Q. The artists book is at
the same time more intimate and approachable than a painting and more
inaccessible, because you can't really display it so that it can be used as a
book. What's your manifesto on artists books? Why do you make them and how do you
want them to function-as books or as art objects?
A.
At this point I've published nine artist's books. I made my first artist's book
in 1978. Painting is very different from making a book. My paintings are one of
a kind. They involve single-minded concentration, and focused work on the
surface and image of the canvas, with the gradual emergence over time of the
final form of the painting.
With
the books, the form has been more open, I've designed the individual spreads
than assembled the overall narrative structure. Each book project has been
different from the next. I've collaborated on five books with the poet, Charles
Bernstein, and each one has provided a new opportunity for me to frame his
poetry--without illustrating it per se.
Two
of the books published by Granary Books: Talespin (1995) and Little Orphan
Anagram (with Charles Bernstein, 1997) have been small editions that have been
laboriously hand-colored. But what I like about the book form is that you don't
view it all at once like a painting--there is instead a gradual unfolding from
one page to the next as the pages are turned. I love working in the book mode
and I have two more collaborative projects planned.
I
like the accessibility of the book form. At the same time, doing the books has
expanded my vocabulary of images and approaches. I've used photography,
drawing, watercolor, collage, and gouache.
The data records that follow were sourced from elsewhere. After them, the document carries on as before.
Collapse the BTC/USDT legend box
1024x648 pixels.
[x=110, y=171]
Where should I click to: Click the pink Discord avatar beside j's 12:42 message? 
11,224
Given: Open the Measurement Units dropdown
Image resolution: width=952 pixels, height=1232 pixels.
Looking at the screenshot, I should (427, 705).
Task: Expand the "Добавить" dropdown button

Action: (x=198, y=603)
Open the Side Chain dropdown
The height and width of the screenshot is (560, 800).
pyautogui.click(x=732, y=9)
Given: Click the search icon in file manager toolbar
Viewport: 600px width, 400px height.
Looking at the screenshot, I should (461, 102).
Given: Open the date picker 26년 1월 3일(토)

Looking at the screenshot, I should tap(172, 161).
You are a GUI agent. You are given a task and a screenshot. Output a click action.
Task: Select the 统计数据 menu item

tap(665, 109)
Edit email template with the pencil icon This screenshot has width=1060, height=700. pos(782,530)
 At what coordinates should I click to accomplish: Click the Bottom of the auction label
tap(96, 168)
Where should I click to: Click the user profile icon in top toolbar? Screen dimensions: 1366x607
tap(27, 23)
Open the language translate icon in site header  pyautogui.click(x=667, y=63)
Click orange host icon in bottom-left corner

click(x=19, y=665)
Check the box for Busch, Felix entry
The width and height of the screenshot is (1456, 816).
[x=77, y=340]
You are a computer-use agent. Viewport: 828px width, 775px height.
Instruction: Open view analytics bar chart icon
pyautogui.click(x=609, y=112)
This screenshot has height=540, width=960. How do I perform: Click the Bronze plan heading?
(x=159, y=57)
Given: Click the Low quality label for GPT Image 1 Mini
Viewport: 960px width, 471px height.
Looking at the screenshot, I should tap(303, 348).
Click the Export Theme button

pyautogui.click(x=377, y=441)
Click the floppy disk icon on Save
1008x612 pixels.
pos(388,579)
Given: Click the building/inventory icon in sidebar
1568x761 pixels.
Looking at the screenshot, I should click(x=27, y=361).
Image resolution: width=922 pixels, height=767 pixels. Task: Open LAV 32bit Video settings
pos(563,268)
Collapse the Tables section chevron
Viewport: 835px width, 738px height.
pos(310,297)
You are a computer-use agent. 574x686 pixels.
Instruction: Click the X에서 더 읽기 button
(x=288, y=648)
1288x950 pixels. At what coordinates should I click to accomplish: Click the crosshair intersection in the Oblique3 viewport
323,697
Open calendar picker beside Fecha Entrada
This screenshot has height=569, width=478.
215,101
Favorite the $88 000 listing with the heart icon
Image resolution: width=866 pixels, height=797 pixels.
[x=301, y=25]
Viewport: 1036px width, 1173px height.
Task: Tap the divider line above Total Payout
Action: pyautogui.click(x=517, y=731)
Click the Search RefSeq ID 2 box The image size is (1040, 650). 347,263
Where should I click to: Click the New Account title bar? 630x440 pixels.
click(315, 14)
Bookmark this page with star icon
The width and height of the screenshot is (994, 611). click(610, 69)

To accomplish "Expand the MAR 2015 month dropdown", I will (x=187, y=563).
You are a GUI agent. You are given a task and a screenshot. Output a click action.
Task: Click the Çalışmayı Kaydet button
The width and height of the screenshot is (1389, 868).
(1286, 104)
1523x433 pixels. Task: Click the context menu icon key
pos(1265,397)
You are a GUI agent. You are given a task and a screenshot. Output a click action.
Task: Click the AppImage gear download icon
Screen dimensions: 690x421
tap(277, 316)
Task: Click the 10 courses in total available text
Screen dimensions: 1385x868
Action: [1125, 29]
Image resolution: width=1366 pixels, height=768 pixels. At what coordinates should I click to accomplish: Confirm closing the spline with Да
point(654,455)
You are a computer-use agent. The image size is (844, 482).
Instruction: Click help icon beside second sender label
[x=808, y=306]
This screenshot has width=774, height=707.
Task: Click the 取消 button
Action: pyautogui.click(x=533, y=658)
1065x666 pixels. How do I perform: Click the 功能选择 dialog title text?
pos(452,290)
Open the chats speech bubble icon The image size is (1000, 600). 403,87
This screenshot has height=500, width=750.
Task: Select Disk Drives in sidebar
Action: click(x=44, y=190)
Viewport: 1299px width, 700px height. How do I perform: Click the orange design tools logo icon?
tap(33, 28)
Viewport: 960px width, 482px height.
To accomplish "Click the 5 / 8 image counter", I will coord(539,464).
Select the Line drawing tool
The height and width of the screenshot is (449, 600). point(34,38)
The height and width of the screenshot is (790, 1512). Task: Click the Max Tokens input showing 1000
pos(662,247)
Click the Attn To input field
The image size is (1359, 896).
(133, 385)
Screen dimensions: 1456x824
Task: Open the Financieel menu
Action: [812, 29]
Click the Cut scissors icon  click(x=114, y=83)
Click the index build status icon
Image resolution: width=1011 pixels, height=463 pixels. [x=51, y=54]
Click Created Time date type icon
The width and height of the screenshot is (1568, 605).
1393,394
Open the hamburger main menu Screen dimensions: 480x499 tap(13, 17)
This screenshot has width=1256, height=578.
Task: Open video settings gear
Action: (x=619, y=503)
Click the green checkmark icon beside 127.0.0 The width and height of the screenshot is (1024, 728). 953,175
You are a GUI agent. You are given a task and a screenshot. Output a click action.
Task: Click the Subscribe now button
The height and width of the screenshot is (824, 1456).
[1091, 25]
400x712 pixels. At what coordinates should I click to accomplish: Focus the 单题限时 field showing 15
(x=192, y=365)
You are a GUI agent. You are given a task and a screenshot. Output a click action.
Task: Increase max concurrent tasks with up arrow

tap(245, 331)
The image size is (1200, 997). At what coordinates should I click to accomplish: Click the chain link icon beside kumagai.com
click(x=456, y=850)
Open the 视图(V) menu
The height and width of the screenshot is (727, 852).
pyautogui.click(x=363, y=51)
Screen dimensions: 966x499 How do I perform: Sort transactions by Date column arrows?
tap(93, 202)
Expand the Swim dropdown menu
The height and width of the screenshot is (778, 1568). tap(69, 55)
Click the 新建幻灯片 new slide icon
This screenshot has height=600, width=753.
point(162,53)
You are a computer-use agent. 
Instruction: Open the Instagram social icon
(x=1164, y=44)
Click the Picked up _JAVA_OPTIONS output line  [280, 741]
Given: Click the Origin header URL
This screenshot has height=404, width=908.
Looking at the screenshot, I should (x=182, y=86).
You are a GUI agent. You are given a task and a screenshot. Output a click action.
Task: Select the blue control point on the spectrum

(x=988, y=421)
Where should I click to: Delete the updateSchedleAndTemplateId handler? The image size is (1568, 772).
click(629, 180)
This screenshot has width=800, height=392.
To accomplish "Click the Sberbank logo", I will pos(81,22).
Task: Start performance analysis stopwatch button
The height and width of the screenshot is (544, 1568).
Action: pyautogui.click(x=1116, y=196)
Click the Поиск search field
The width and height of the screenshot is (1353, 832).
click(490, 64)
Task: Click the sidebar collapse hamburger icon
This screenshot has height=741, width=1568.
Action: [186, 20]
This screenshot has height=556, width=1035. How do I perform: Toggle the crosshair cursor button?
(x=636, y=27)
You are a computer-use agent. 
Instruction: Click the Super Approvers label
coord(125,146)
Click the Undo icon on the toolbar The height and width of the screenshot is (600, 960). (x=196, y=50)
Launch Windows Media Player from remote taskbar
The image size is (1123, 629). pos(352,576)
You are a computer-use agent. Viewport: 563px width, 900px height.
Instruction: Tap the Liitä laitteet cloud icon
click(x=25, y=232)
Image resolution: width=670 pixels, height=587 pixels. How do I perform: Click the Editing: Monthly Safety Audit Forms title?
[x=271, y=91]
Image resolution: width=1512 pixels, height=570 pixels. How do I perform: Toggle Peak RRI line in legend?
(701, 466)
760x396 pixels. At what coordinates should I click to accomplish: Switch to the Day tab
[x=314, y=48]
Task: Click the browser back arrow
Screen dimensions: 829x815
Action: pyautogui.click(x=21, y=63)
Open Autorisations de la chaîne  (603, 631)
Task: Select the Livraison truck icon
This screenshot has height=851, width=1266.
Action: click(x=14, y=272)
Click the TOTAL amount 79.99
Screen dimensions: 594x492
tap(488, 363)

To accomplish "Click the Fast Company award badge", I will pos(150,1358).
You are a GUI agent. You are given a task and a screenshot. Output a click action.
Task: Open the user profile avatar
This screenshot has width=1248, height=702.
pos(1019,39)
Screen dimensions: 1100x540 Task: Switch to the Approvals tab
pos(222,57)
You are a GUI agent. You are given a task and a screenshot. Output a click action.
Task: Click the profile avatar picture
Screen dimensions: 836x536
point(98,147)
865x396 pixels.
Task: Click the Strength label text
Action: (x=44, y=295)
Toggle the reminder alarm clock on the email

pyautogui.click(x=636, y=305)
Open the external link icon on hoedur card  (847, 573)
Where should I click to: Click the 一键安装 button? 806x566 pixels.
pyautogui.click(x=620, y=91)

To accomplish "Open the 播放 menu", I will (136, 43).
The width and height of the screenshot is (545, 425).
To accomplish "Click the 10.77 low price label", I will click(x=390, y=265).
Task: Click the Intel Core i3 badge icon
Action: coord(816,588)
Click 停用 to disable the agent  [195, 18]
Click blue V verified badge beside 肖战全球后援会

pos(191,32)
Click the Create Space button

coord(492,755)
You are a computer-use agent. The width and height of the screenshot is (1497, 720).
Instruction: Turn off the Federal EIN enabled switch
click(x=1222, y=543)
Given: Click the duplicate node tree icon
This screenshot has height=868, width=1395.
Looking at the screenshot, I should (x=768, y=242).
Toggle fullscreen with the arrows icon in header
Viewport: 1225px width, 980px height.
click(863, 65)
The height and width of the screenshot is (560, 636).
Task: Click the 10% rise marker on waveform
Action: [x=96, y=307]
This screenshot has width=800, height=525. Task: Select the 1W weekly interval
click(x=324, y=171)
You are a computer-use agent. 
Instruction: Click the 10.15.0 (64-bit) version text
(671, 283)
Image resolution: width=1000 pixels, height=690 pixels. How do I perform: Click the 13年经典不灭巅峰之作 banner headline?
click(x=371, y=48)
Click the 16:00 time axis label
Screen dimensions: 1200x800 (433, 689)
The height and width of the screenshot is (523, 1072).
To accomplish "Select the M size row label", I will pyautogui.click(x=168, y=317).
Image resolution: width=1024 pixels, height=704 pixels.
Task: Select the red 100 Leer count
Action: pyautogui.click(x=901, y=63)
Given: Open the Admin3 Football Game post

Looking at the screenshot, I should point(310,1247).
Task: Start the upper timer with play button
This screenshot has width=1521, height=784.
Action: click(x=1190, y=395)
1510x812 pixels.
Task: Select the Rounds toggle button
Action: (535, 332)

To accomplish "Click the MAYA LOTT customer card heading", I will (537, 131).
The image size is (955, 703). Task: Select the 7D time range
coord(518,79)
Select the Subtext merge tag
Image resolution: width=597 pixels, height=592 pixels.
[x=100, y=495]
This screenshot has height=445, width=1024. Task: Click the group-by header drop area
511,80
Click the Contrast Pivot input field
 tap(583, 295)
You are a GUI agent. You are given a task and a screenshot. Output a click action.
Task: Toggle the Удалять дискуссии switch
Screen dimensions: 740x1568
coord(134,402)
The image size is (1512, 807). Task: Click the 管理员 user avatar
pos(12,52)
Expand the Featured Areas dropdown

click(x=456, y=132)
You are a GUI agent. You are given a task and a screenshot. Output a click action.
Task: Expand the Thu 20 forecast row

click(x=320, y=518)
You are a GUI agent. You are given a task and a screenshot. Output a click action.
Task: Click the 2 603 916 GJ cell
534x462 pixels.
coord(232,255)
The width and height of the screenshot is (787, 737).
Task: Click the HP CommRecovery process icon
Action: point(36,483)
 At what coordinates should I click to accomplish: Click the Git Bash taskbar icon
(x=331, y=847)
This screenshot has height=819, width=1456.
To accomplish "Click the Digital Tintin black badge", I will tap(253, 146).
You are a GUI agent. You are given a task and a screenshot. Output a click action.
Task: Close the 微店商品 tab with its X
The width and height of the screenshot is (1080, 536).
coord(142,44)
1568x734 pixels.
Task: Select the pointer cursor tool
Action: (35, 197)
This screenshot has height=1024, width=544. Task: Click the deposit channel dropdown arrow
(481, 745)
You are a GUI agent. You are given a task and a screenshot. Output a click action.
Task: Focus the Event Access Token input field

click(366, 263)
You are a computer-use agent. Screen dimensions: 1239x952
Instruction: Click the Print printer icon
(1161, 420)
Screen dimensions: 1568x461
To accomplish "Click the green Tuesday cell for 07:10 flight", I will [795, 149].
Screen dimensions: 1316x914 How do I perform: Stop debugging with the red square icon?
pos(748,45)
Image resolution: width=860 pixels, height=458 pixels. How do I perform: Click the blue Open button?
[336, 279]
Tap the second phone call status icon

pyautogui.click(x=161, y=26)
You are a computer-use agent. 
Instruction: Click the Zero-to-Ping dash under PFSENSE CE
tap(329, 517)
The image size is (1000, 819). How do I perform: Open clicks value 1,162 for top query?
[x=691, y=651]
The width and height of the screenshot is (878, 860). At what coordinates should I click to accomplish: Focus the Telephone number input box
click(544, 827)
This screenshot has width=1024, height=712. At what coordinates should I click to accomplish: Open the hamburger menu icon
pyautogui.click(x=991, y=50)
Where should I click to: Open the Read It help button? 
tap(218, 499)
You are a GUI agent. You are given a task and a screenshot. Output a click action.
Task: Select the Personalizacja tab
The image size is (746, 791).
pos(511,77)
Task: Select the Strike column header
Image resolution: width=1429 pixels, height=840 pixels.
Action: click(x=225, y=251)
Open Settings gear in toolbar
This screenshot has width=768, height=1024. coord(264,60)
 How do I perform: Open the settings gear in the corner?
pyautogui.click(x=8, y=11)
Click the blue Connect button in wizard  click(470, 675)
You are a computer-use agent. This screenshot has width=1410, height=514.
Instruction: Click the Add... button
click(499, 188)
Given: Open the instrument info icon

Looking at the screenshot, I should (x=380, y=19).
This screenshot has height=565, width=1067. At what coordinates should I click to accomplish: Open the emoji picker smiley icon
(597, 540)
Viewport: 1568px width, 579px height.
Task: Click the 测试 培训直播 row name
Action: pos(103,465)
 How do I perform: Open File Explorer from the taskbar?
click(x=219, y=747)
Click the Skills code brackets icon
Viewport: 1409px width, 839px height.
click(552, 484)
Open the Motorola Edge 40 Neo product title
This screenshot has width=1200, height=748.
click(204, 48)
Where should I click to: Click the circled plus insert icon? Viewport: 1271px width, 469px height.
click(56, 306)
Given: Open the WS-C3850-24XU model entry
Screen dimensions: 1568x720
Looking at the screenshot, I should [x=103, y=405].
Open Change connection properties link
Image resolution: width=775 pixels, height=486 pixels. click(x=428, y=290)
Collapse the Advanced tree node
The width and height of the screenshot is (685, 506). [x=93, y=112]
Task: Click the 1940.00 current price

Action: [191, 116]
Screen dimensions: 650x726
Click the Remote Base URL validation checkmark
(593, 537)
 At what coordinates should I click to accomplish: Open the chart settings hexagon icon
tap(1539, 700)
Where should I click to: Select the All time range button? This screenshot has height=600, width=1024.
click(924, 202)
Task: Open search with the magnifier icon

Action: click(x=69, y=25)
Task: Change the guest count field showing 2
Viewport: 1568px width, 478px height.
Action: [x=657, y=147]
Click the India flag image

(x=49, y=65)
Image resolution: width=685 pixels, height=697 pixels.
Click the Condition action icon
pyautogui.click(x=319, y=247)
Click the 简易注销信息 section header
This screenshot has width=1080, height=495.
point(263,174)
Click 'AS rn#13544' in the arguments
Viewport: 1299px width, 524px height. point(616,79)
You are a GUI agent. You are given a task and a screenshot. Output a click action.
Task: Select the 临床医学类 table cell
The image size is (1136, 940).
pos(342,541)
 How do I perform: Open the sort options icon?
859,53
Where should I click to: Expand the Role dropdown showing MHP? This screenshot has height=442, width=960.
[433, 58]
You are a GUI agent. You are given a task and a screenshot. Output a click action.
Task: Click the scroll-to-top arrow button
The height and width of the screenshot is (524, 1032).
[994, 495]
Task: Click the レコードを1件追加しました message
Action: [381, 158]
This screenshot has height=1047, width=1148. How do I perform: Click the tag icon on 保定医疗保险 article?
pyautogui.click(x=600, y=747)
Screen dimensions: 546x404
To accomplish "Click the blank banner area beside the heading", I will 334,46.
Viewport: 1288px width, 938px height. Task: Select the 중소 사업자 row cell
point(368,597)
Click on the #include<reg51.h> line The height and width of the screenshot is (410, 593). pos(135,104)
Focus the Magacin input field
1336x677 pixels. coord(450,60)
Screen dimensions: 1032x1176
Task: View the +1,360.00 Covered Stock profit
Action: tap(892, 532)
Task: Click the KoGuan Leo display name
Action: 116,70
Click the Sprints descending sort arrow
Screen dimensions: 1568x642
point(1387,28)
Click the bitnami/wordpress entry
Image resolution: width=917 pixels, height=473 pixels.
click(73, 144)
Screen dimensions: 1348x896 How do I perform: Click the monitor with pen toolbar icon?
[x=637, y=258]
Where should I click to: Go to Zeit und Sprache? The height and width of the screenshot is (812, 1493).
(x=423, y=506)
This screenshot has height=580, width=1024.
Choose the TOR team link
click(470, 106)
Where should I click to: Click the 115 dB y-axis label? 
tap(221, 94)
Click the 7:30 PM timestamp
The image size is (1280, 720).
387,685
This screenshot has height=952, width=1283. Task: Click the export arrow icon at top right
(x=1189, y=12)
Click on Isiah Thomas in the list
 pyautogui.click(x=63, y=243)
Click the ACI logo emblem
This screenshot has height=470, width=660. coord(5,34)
I also like to play with the
typography. I usually set the type myself and experiment with various typefaces
and layouts.
Q. How do the Touchdown
paintings relate to earlier work-different, similar? (They seem to be carrying
many ideas from earlier series and books).
I
continue to work in a similar way to the paintings in the "Touchdown"
show. In New York, I'm currently working on a painting with baseball players,
also I've used a lot of imagery from film noir and science fiction posters and
book covers from the 1940s and 1950s. My paintings continue to be about a
fusion of disparate elements-- an uneasy marriage of abstraction, surrealism, and
popular imagery.
Q. How is it being both an
artist and a writer? Did MEANING take up so much time that you hope to do more
paintings, etc.?
A.
I coedited M/E/A/N/I/N/G, a journal of contemporary art issues, from 1986 to 1996
with Mira Schor. Meanwhile, I continued with my artwork. I'm not really a
writer but an editor. For the magazine, which I also designed and produced, I
commissioned texts and edited them. However, I do not do much critical writing
of my own, except for brief personal pieces like this. I found editing
M/E/A/N/I/N/G was a great experience. I came into contact with many interesting
artists, critics, and art historians, and it expanded my own sense of how one
can shape the art historical discourse and, in turn, be shaped by both words
and theory and by other artists. Currently, Mira and I are working on an
anthology of the best of the magazine for an academic press. It's been very
hard to choose our favorite pieces of writing. We published about 120 artists
and writers during the ten years we were in existence.
Q. In your appropriations,
what symbols have you become the most fascinated by? Why?
A.
I like images from popular culture--dolls, figures of animals, plastic insects
and snakes, postcards, and found photos. I also like to use book covers of pulp
novels, movie posters, and paper dolls especially from the 1940s and 1950s. I
played obsessively with paper dolls and small plastic figures as a child and I
had a very elaborate fantasy world that revolved around these figures. So that
I find as an adult these images still have a magical hold over me as they did
when I was a little girl.
On
the other hand, I am attracted to the images of the strong, sexy, and somewhat
dangerous dames that are endemic to film noirs, pulp novels, mysteries, and B
movies. These bad girls/women seem to represent the underside of the innocence
of my childhood toys and they as well exert an endless fascination for me.